しかし、先駆けた問題認識とはうらはらに、打ち出された環境立国の中身はというと、世界最先端の環境・エネルギー技術、深刻な公害克服の経験、環境保全に携わる豊富な人材、資源との共生を図る智慧と伝統の4本柱であった。それをもとに、アジアそして世界の発展と繁栄に貢献しようというのである。目の前で起きており被害が分かりやすい公害問題と今の地球環境問題の性質の違いが十分認識されているとは言い難い。また、その後の日本の実態をみれば、技術過信による震災事故、再生エネルギーの普及の遅れ、国際的に環境政策を先導できる人材の不足。さらに国際交渉においては後ろ向きの態度との海外からの批判が続いている情けない状況であり、4本柱の多くがガタガタの状況である。当時の意気込みは良かったと個人的には思っているが、願望論はもはや捨て去り、極めてロジカルに戦略的に取組を考えなければならない時機にきているはずだ。
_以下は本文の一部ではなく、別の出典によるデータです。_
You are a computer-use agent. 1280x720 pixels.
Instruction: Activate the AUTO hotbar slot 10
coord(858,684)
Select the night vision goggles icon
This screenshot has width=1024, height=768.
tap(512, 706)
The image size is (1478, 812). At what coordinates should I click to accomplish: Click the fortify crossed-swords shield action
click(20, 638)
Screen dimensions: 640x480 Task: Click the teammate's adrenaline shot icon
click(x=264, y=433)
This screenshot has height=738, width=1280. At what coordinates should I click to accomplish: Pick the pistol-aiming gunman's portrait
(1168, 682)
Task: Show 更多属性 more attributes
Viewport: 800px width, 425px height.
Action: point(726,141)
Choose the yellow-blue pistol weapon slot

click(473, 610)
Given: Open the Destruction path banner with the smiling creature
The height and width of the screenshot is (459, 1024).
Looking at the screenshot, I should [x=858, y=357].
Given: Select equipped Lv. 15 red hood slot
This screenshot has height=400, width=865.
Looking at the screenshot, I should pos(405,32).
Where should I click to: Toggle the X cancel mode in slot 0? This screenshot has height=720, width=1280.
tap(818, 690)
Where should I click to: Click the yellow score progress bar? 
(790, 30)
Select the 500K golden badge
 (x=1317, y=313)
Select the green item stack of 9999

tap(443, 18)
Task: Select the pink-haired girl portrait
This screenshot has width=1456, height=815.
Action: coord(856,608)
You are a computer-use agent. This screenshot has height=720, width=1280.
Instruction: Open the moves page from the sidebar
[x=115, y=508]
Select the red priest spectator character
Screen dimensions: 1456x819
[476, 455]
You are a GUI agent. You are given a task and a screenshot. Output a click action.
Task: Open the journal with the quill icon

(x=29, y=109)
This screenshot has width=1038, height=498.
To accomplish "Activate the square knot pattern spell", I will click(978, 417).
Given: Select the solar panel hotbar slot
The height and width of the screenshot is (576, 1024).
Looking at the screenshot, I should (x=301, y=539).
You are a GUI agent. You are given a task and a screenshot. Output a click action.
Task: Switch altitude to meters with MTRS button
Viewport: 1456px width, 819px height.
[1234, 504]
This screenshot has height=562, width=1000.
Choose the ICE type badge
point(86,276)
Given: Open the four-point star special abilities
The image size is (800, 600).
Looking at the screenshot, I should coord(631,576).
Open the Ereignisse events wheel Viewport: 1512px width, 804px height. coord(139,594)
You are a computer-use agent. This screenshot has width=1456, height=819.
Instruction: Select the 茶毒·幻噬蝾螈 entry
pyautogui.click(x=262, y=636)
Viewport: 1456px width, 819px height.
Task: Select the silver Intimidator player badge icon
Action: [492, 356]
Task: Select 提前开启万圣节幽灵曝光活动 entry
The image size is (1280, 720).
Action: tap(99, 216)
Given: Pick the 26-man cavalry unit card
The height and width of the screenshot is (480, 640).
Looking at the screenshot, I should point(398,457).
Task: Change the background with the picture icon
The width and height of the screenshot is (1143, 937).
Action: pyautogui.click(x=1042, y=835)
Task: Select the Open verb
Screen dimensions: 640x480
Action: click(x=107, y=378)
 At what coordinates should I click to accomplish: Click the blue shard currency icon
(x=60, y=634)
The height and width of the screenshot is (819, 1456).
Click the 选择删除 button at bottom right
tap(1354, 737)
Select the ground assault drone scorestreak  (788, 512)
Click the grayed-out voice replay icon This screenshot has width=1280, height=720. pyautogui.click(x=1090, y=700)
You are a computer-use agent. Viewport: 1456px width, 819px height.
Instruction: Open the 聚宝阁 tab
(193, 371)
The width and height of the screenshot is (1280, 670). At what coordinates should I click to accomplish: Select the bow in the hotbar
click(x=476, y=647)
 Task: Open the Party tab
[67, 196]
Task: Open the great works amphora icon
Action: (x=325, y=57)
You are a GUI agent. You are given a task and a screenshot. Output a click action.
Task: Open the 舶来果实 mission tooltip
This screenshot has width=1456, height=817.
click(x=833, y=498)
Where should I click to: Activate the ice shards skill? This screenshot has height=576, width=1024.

さて、複合的な危機に立ち向かうには、統合的な視点は欠かせない。複数の事象が同時に起こる場合の結果は3つある。シナジー(相乗効果)が得られる場合、トレードオフ(相殺効果、二律背反)が生じる場合、お互いに無関係な場合のいずれかである。

このなかで、シナジーは注目されやすい。IPCCの第6次報告書でも、気候変動対策の多くは、SDGsの各ゴールの実現に資すると述べている。同様に、グリーン・ニューディールなど、環境と経済を両立させようとしてきた取組もあった。これらには複数の分野をまたがる関係者の意欲を喚起させる効果と、協働して取り組むことの可能性を拡げる効果がある。すなわち、新しいイノベーションなどを創出する機会に優れているアプローチといえる。しかし、注意も必要である。トレードオフ構造を放置したままでは、シナジーを求めた取組はより多くのトレードオフを生じさせるからである。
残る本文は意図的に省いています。